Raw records

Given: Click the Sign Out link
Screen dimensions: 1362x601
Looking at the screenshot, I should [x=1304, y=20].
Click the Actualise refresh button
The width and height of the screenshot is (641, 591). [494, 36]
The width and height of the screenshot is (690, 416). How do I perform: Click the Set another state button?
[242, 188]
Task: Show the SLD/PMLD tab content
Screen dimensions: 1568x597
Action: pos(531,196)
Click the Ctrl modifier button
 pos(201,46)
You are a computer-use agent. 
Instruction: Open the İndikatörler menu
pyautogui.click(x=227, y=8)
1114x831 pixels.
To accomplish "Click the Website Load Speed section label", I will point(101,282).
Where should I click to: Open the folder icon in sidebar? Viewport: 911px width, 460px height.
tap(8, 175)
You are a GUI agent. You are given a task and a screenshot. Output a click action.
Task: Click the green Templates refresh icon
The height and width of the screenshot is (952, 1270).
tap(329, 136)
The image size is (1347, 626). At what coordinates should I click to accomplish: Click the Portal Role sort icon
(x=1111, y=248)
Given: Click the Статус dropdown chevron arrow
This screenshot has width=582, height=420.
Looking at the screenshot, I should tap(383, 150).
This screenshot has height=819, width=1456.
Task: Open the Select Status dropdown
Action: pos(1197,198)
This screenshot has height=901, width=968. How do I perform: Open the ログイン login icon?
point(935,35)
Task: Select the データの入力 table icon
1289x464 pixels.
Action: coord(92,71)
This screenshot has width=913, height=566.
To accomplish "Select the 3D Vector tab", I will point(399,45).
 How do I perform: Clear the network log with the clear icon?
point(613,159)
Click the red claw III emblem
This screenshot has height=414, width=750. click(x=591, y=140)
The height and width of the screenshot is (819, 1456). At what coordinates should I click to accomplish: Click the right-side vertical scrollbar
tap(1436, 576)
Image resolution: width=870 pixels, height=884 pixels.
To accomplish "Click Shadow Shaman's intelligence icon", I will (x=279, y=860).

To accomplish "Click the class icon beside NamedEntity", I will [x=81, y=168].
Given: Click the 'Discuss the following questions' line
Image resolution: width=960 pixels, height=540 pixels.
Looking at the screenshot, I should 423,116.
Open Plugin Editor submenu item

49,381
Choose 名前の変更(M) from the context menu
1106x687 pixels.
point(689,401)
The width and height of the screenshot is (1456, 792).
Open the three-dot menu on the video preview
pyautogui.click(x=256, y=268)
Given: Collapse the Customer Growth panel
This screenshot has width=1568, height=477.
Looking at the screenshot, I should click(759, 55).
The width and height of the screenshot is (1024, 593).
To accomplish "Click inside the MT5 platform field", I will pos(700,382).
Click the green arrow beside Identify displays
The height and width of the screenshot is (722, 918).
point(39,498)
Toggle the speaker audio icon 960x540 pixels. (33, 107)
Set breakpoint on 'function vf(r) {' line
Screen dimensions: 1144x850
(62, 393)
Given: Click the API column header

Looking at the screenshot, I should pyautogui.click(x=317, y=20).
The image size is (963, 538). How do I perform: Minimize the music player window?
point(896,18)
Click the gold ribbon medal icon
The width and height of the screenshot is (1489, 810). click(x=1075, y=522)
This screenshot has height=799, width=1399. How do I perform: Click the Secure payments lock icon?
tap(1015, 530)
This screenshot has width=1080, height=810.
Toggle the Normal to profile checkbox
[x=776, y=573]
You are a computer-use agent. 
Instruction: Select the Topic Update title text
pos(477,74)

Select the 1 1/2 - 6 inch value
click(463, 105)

## WORK INSTRUCTIONS
Copy out all of the rows above, swapping each "Screen dimensions" for "Display size". Leave everything else unchanged.

## TASK ANSWER
Given: Click the Sign Out link
Display size: 1362x601
Looking at the screenshot, I should [x=1304, y=20].
Click the Actualise refresh button
The width and height of the screenshot is (641, 591). [494, 36]
The width and height of the screenshot is (690, 416). How do I perform: Click the Set another state button?
[242, 188]
Task: Show the SLD/PMLD tab content
Display size: 1568x597
Action: pos(531,196)
Click the Ctrl modifier button
 pos(201,46)
You are a computer-use agent. 
Instruction: Open the İndikatörler menu
pyautogui.click(x=227, y=8)
1114x831 pixels.
To accomplish "Click the Website Load Speed section label", I will point(101,282).
Where should I click to: Open the folder icon in sidebar? Viewport: 911px width, 460px height.
tap(8, 175)
You are a GUI agent. You are given a task and a screenshot. Output a click action.
Task: Click the green Templates refresh icon
The height and width of the screenshot is (952, 1270).
tap(329, 136)
The image size is (1347, 626). At what coordinates should I click to accomplish: Click the Portal Role sort icon
(x=1111, y=248)
Given: Click the Статус dropdown chevron arrow
This screenshot has width=582, height=420.
Looking at the screenshot, I should tap(383, 150).
This screenshot has height=819, width=1456.
Task: Open the Select Status dropdown
Action: pos(1197,198)
This screenshot has height=901, width=968. How do I perform: Open the ログイン login icon?
point(935,35)
Task: Select the データの入力 table icon
1289x464 pixels.
Action: coord(92,71)
This screenshot has width=913, height=566.
To accomplish "Select the 3D Vector tab", I will point(399,45).
 How do I perform: Clear the network log with the clear icon?
point(613,159)
Click the red claw III emblem
This screenshot has height=414, width=750. click(x=591, y=140)
The height and width of the screenshot is (819, 1456). At what coordinates should I click to accomplish: Click the right-side vertical scrollbar
tap(1436, 576)
Image resolution: width=870 pixels, height=884 pixels.
To accomplish "Click Shadow Shaman's intelligence icon", I will (x=279, y=860).

To accomplish "Click the class icon beside NamedEntity", I will [x=81, y=168].
Given: Click the 'Discuss the following questions' line
Image resolution: width=960 pixels, height=540 pixels.
Looking at the screenshot, I should 423,116.
Open Plugin Editor submenu item

49,381
Choose 名前の変更(M) from the context menu
1106x687 pixels.
point(689,401)
The width and height of the screenshot is (1456, 792).
Open the three-dot menu on the video preview
pyautogui.click(x=256, y=268)
Given: Collapse the Customer Growth panel
This screenshot has width=1568, height=477.
Looking at the screenshot, I should click(759, 55).
The width and height of the screenshot is (1024, 593).
To accomplish "Click inside the MT5 platform field", I will pos(700,382).
Click the green arrow beside Identify displays
The height and width of the screenshot is (722, 918).
point(39,498)
Toggle the speaker audio icon 960x540 pixels. (33, 107)
Set breakpoint on 'function vf(r) {' line
Display size: 1144x850
(62, 393)
Given: Click the API column header

Looking at the screenshot, I should pyautogui.click(x=317, y=20).
The image size is (963, 538). How do I perform: Minimize the music player window?
point(896,18)
Click the gold ribbon medal icon
The width and height of the screenshot is (1489, 810). click(x=1075, y=522)
This screenshot has height=799, width=1399. How do I perform: Click the Secure payments lock icon?
tap(1015, 530)
This screenshot has width=1080, height=810.
Toggle the Normal to profile checkbox
[x=776, y=573]
You are a computer-use agent. 
Instruction: Select the Topic Update title text
pos(477,74)

Select the 1 1/2 - 6 inch value
click(463, 105)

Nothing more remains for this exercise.